(Entries taken from a collection)
- - - - -
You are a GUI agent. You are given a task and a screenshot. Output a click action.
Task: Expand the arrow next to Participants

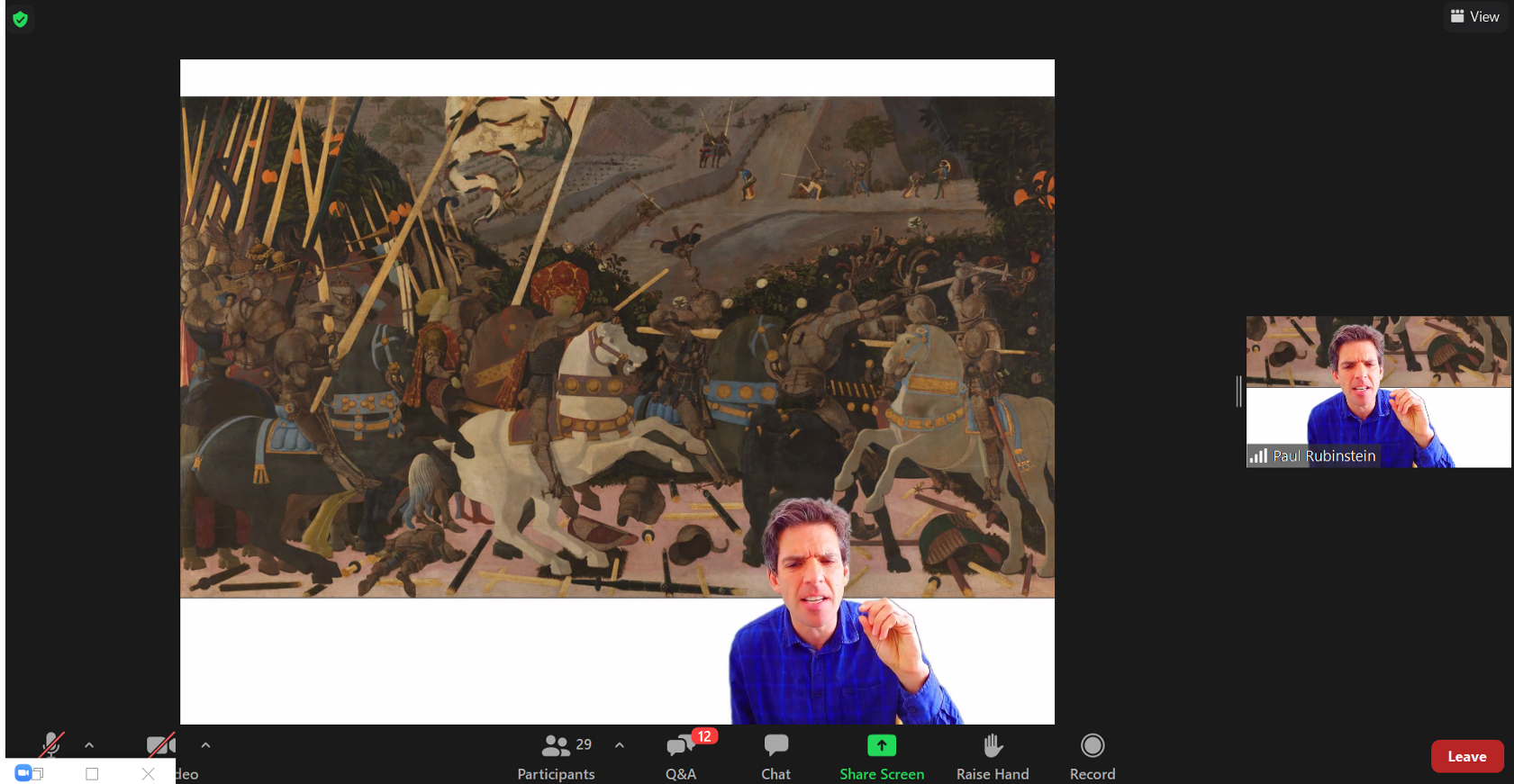620,745
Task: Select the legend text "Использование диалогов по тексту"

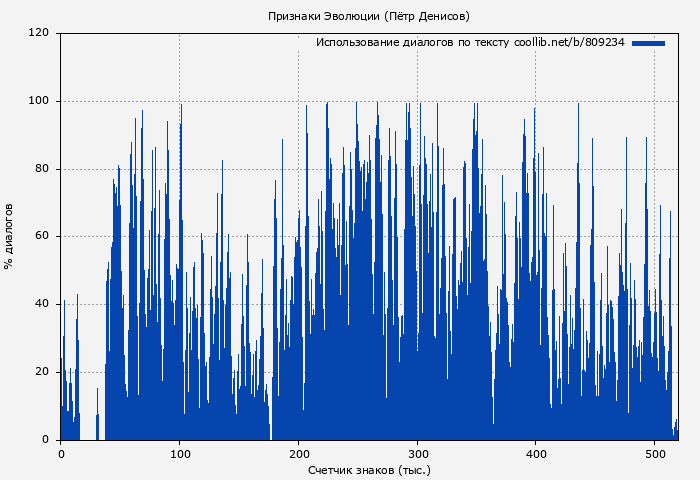Action: tap(412, 43)
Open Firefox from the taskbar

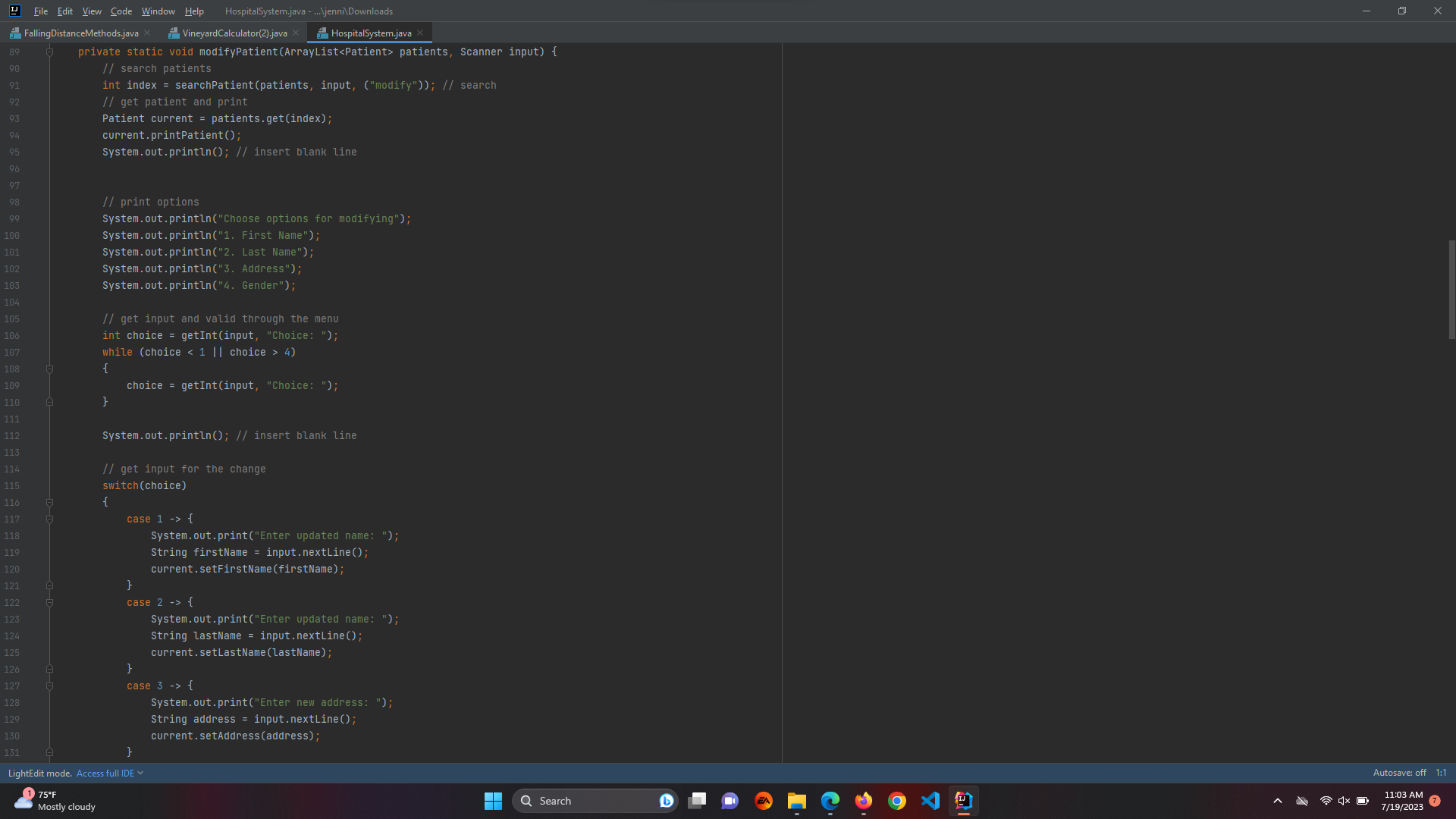tap(864, 801)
- - - - -
### EXERCISE REQUIREMENTS:
Scale all the coordinates in the answers of these entries by 0.7, rounding each to a whole number with halves going up. Reproduce every line, requests included, and leave the pictures out.

### WRITTEN REPLY:
You are a GUI agent. You are given a task and a screenshot. Output a click action.
Task: Expand the arrow next to Participants

434,522
Task: Select the legend text "Использование диалогов по тексту"

Action: tap(288, 30)
Open Firefox from the taskbar

tap(605, 561)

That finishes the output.